Your assignment:
Set down the records once more, please, exactly and with the pictures left out.

Material supplied:
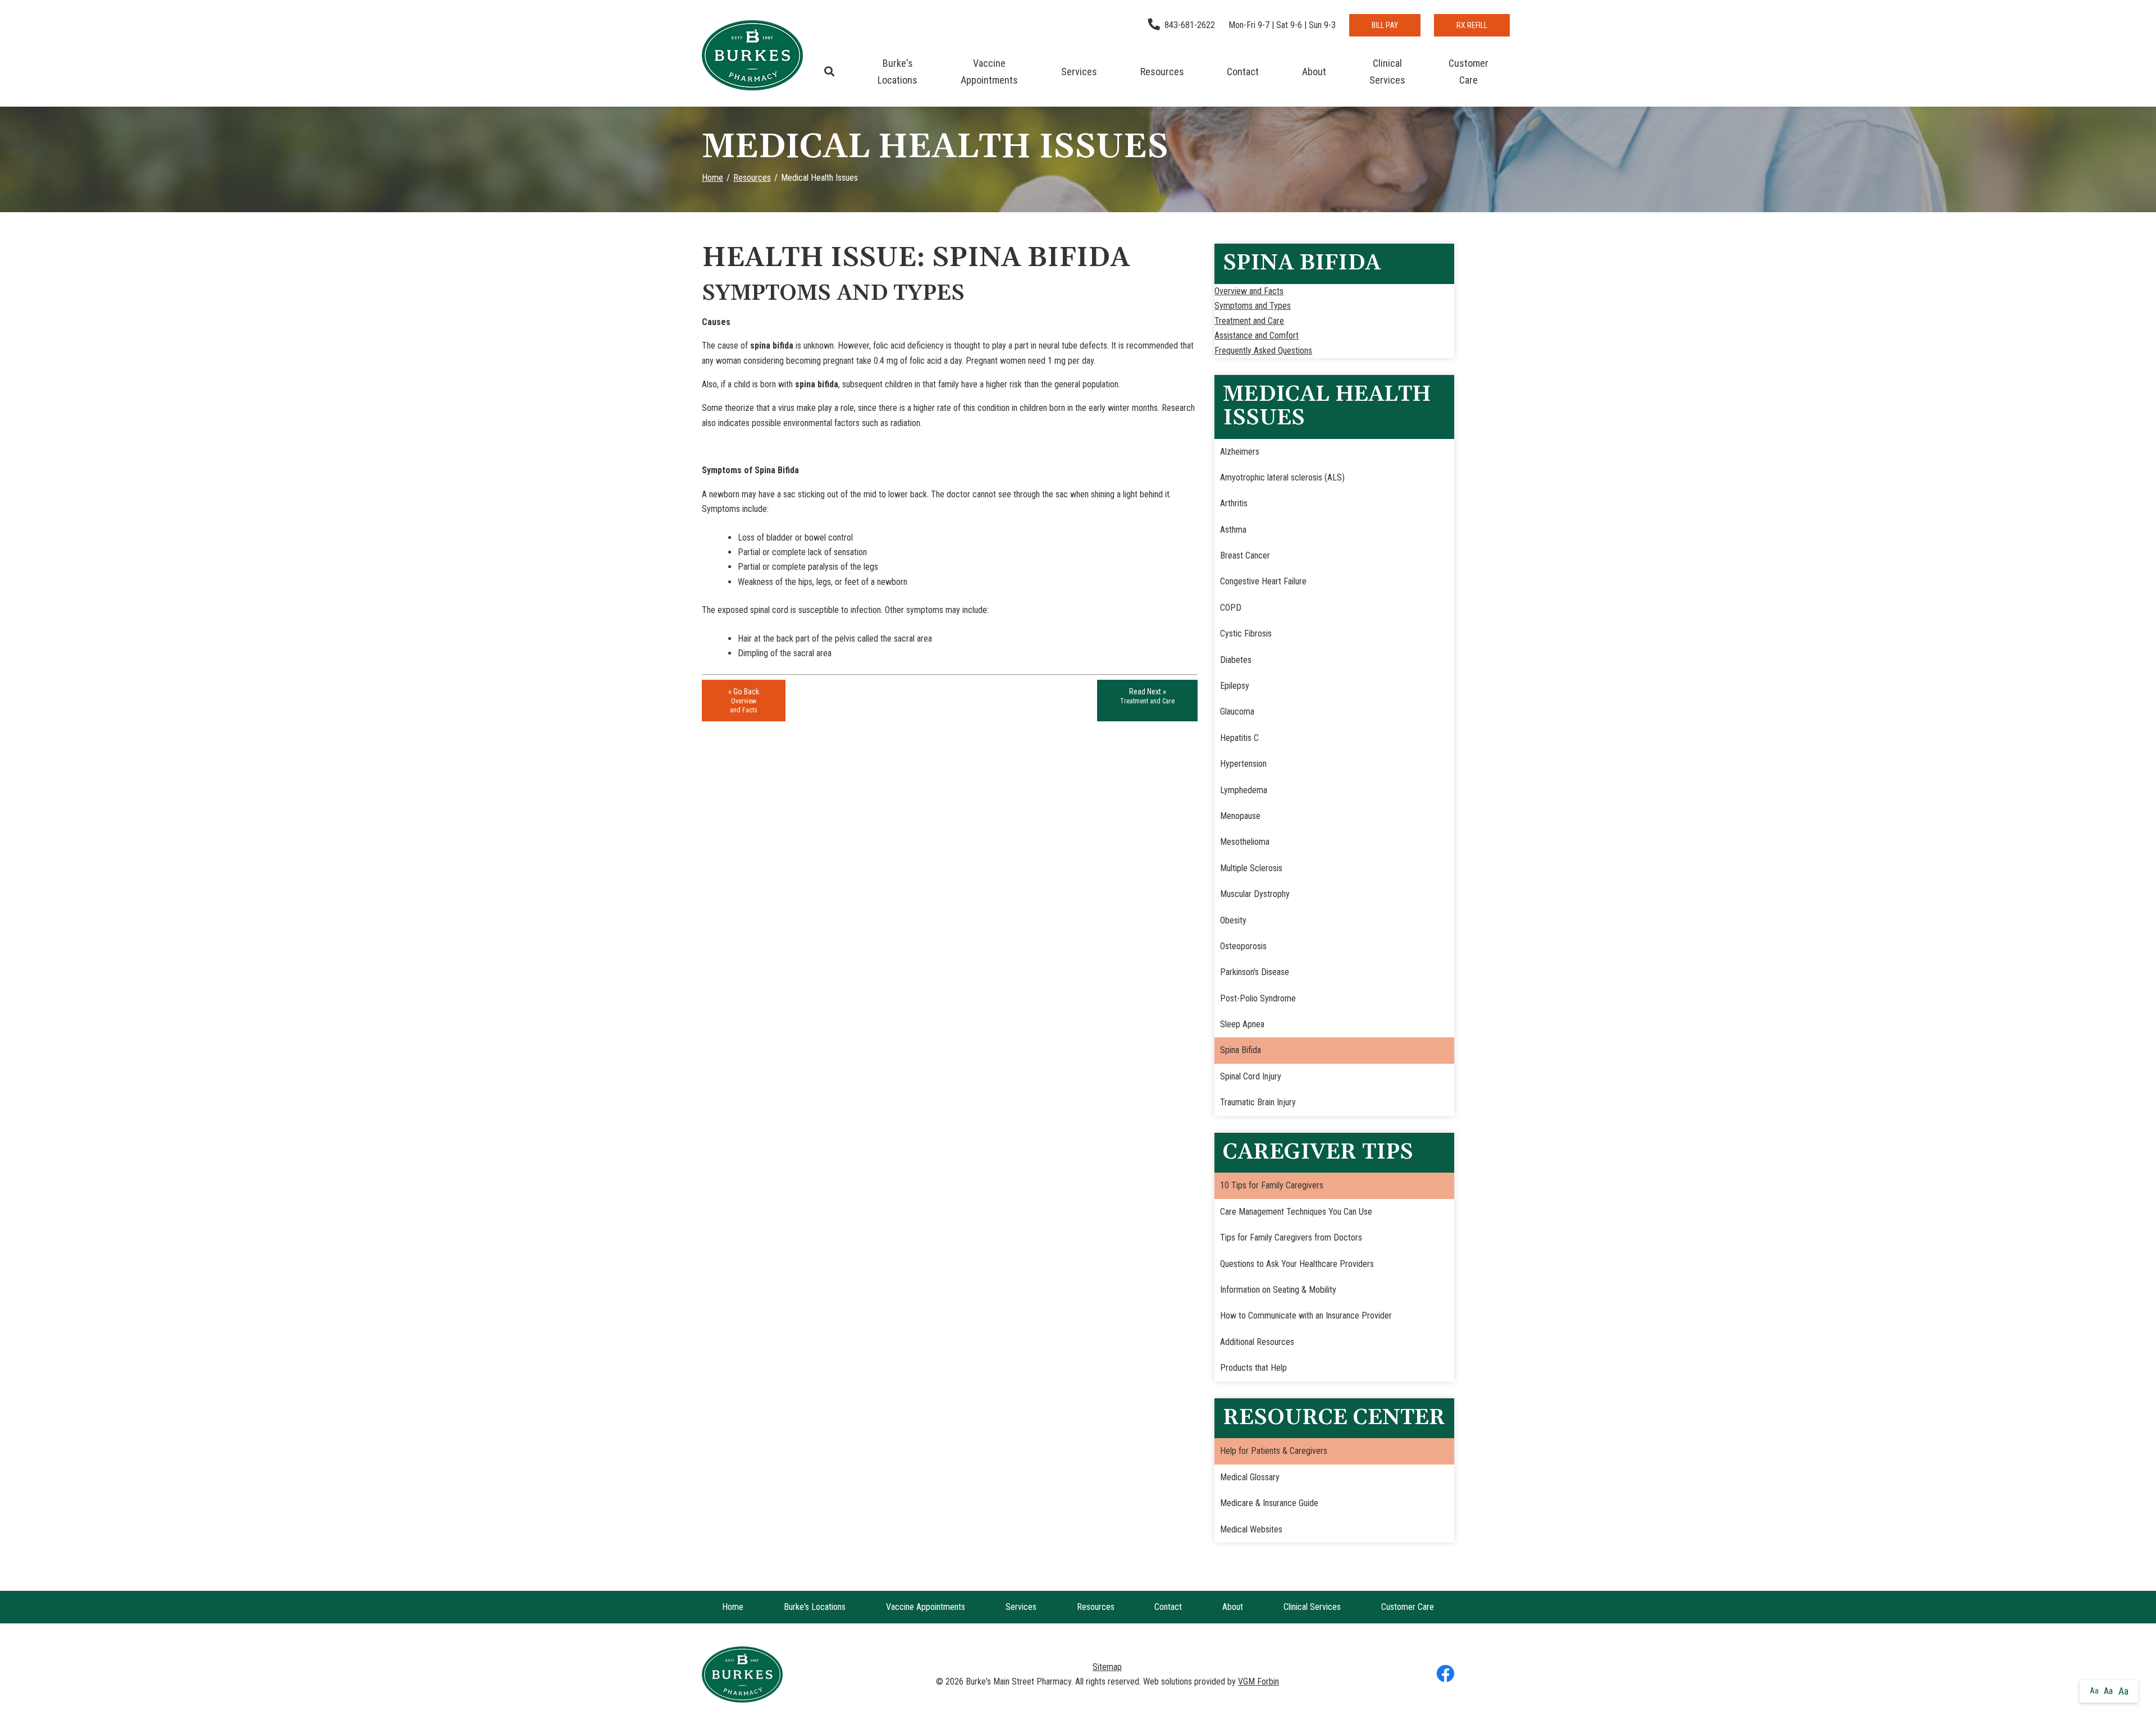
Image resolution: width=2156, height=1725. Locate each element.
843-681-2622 (1189, 25)
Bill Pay (1385, 25)
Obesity (1233, 920)
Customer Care (1468, 71)
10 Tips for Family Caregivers (1271, 1185)
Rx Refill (1471, 25)
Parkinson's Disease (1254, 972)
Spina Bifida (1240, 1050)
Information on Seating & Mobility (1278, 1289)
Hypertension (1243, 763)
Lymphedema (1243, 790)
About (1314, 71)
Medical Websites (1251, 1529)
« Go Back (743, 700)
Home (712, 177)
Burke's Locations (897, 71)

Solution to the problem:
Image resolution: width=2156, height=1725. Locate each element.
843-681-2622 (1189, 25)
Bill Pay (1385, 25)
Obesity (1233, 920)
Customer Care (1468, 71)
10 Tips for Family Caregivers (1271, 1185)
Rx Refill (1471, 25)
Parkinson's Disease (1254, 972)
Spina Bifida (1240, 1050)
Information on Seating & Mobility (1278, 1289)
Hypertension (1243, 763)
Lymphedema (1243, 790)
About (1314, 71)
Medical Websites (1251, 1529)
« Go Back (743, 700)
Home (712, 177)
Burke's Locations (897, 71)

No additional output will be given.